However analysing those sequences can take large amounts of compute time and power, so the analysis results need a different policy as they definitely need protection.
Flash to the rescue
Could enterprise Flash reduce the physical risks associated with storage consolidation or will it make them worse?
Certainly it can help with the issue of data bandwidth, especially in areas such as high-performance computing and on parallel file systems where data must be aligned onto the disk stripes.
Don't assume, though, that it will be vastly more reliable. Yes, of course Flash has no moving parts, whereas the engineering inside a hard drive has been likened to flying a Jumbo jet a few feet off the ground.
But while Flash is still evolving, disk drive technology is now a mature 50 years old. It is pretty well understood and remarkably reliable, with drives having maybe a million hours mean time between failures.
There is also the fact that until quite recently enterprise Flash was usable only for a certain subset of application needs because it did not have the remote replication or clustering capabilities that equivalent disk arrays have had for some time.

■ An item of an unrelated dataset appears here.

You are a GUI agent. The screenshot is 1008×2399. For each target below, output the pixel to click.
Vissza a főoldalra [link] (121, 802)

That is changing, though, as enterprise Flash developers led by Violin Memory integrate these data services.
“People don't trust arrays, even high-availability ones. They want synchronous mirrored copies on separate assets for specific applications,” says Willson.

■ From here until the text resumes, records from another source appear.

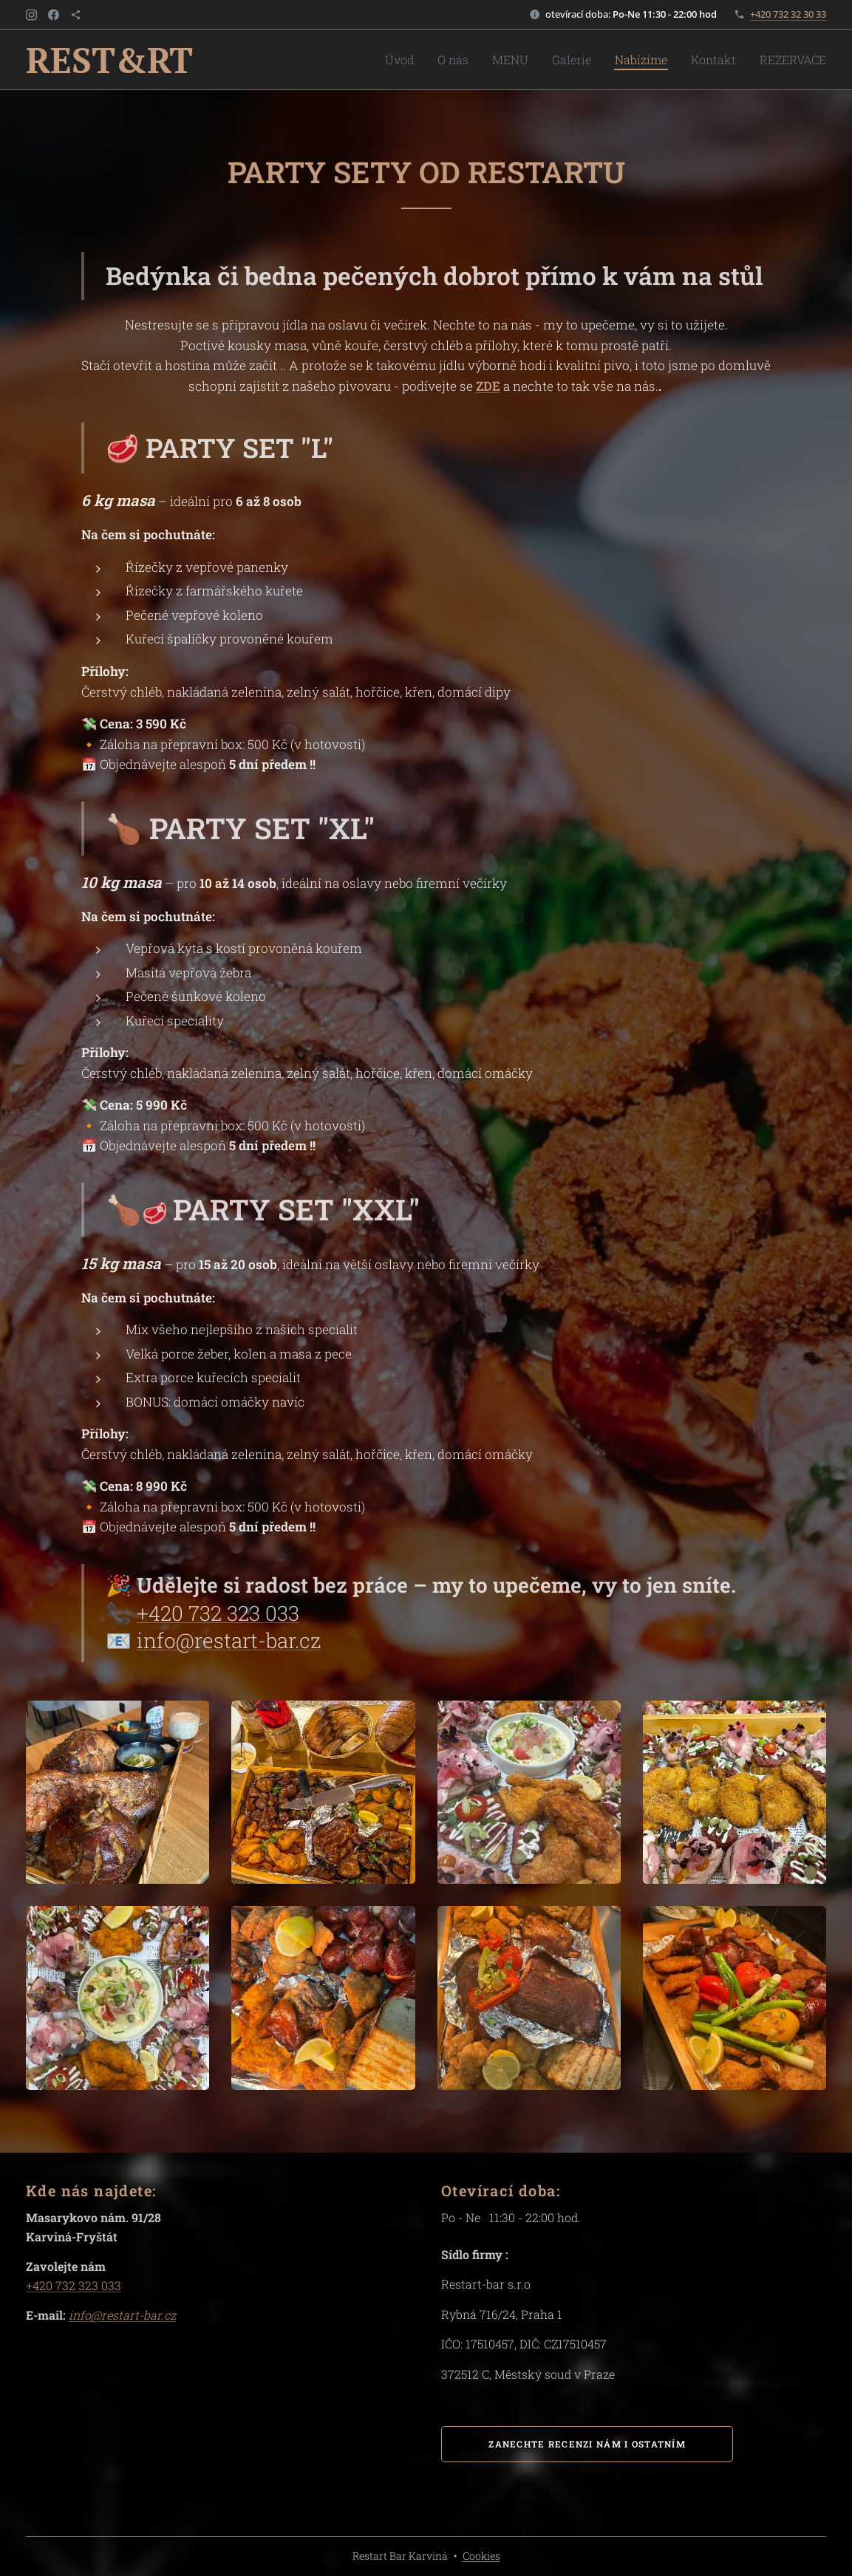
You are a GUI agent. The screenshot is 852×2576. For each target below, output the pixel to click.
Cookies (481, 2556)
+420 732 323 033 (218, 1613)
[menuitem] (440, 59)
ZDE (488, 385)
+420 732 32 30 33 (788, 14)
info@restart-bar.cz (229, 1640)
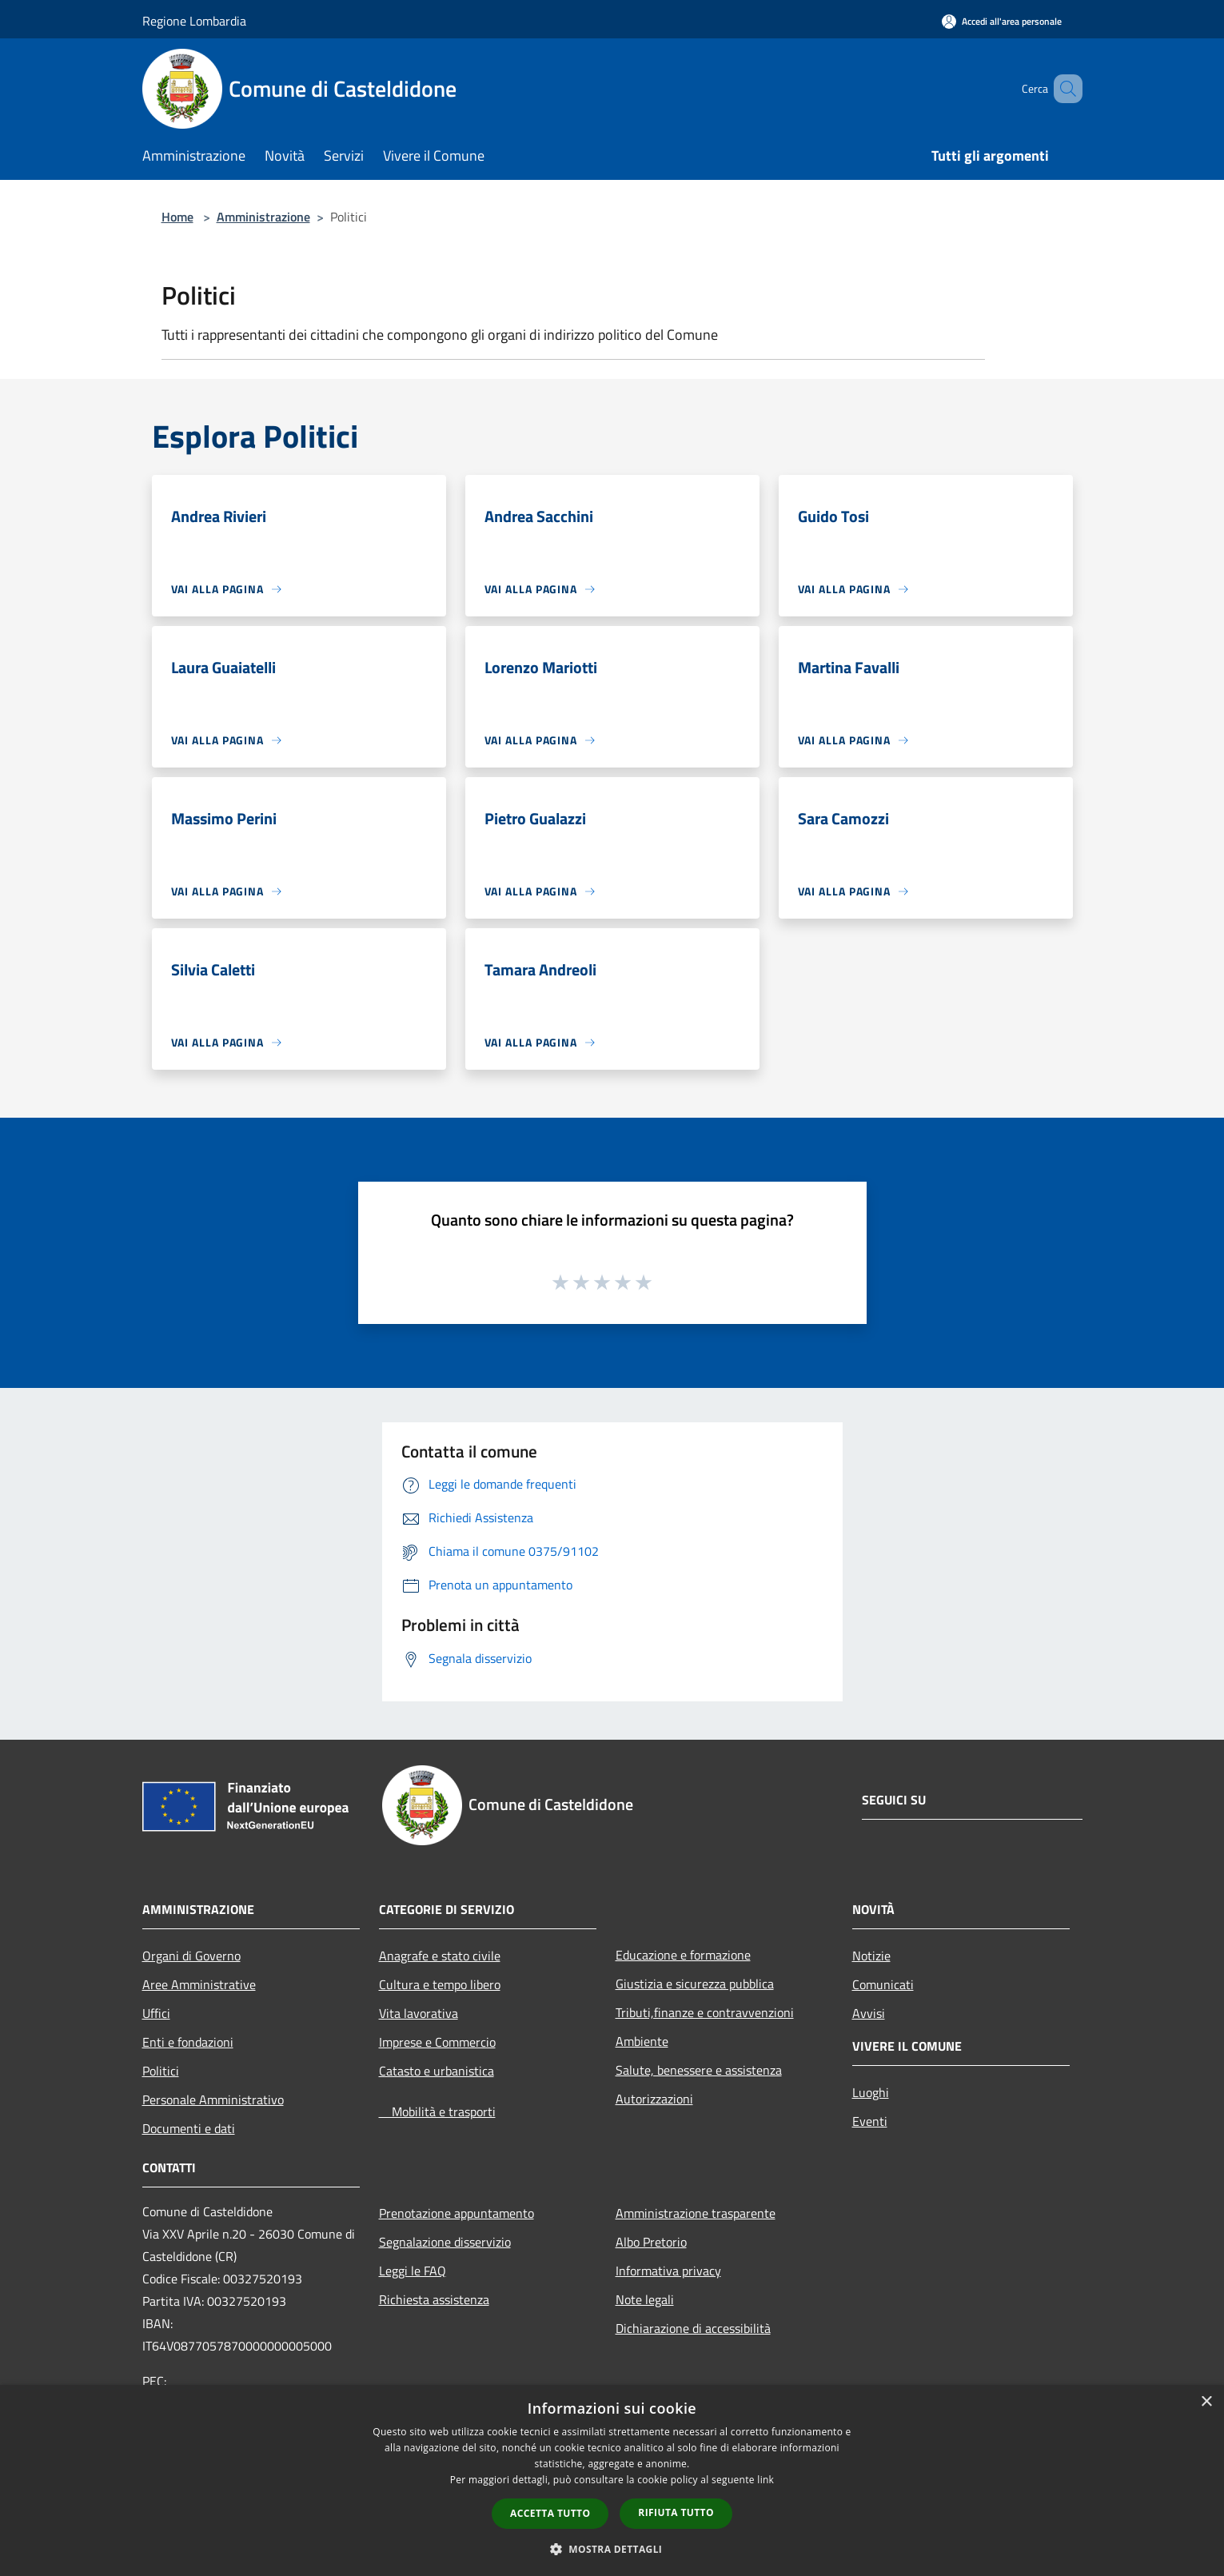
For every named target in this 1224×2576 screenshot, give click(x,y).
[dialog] (612, 2480)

He adds that until recently this limited Flash to applications that needed performance so much that the customer was willing to put up with – or build around – the potential risks.
“The next wave of Flash users wants those flash performance benefits but with the availability they have been used to, so we need replication to open up the market to Flash,” he says.
Inspired by the cloud
As storage systems grow bigger, two other emerging areas of IT are experiencing some of the same challenges and could be sources of useful ideas: the cloud and big data.
“DataDirect Networks has been in very high-performance block storage, running over 1TBps into simple parallel files systems, for years,” says Vildibill.
“Then we extended our portfolio to the cloud, which implies geographical distribution and forced us to think about geographically distributed error correction too.
“Now we are realising that many of the methods we use in block arrays and in the cloud are coming together and our engineering teams are learning from each other. As arrays get bigger it's almost like continents within the box. It’s distributed data within the box.”
“As size gets so huge, physics come into play, especially at the network level,” adds Markus Pleier, vice-chairman of the Storage Network Industry Association Europe and chief technical officer at EMC EMEA.
“For example, moving a terabyte over a SAN is OK, but moving hundreds of petabytes is another question. Then it becomes a continuous migration.
“New technologies are coming up where we store vast amounts of data that is neither structured nor unstructured, and where our traditional technologies will no longer be enough. For example, object storage is totally distinct from the underlying physics.
Free to roam
“If you have cloud storage, a query can be answered by 15 different services if necessary. There is no longer a physical infrastructure behind it, and from an application point of view it's no longer interesting to see how the physics work.”
This is particularly evident with the likes of Ceph, adds Reichart. This open-source distributed object store automatically distributes replicas of data across many disks and storage nodes. It gives cloud and other service providers a way to make storage more reliable and fault tolerant without the usual vendor lock-in.
“These new software-defined approaches bring high availability by design, without the pitfalls and cost of vendor-specific HA,” he says.
“Ceph-based appliances could offer an alternative to today's RAID systems in environments that need extreme scalability. Here we could have no RAID, just replicated data, distributed within the system.” ®